## Records for the exercise

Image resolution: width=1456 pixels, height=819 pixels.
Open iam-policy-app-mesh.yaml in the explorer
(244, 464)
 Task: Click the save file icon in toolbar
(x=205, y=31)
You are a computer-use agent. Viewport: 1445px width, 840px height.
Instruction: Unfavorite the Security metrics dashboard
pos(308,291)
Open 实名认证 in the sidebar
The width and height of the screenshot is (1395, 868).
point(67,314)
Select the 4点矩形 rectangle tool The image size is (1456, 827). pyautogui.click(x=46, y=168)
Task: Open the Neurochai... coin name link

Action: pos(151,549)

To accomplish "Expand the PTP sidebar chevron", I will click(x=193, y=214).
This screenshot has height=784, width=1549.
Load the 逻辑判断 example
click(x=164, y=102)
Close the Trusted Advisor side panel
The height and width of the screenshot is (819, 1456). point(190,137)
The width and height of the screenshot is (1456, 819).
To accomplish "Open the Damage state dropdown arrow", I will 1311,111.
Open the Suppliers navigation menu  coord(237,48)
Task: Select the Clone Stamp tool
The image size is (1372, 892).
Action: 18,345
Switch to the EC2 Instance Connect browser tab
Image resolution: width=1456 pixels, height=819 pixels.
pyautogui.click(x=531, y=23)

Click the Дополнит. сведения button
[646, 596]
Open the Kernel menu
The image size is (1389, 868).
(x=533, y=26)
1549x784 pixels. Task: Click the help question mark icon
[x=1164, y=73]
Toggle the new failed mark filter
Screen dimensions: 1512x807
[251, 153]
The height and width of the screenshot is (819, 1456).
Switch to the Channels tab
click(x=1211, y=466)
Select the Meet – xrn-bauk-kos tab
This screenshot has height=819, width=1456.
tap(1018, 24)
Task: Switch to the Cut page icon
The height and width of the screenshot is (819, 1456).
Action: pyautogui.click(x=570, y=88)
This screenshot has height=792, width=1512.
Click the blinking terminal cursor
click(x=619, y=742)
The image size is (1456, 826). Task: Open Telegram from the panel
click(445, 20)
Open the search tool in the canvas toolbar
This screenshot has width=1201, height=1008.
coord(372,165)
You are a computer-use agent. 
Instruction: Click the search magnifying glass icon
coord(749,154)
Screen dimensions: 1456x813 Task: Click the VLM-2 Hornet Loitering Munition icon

## Work required
Output the listing above word for word, from the opening line through the line that contains "Switch to the EC2", and leave out everything after it.

## Response
Image resolution: width=1456 pixels, height=819 pixels.
Open iam-policy-app-mesh.yaml in the explorer
(244, 464)
 Task: Click the save file icon in toolbar
(x=205, y=31)
You are a computer-use agent. Viewport: 1445px width, 840px height.
Instruction: Unfavorite the Security metrics dashboard
pos(308,291)
Open 实名认证 in the sidebar
The width and height of the screenshot is (1395, 868).
point(67,314)
Select the 4点矩形 rectangle tool The image size is (1456, 827). pyautogui.click(x=46, y=168)
Task: Open the Neurochai... coin name link

Action: pos(151,549)

To accomplish "Expand the PTP sidebar chevron", I will click(x=193, y=214).
This screenshot has height=784, width=1549.
Load the 逻辑判断 example
click(x=164, y=102)
Close the Trusted Advisor side panel
The height and width of the screenshot is (819, 1456). point(190,137)
The width and height of the screenshot is (1456, 819).
To accomplish "Open the Damage state dropdown arrow", I will 1311,111.
Open the Suppliers navigation menu  coord(237,48)
Task: Select the Clone Stamp tool
The image size is (1372, 892).
Action: 18,345
Switch to the EC2 Instance Connect browser tab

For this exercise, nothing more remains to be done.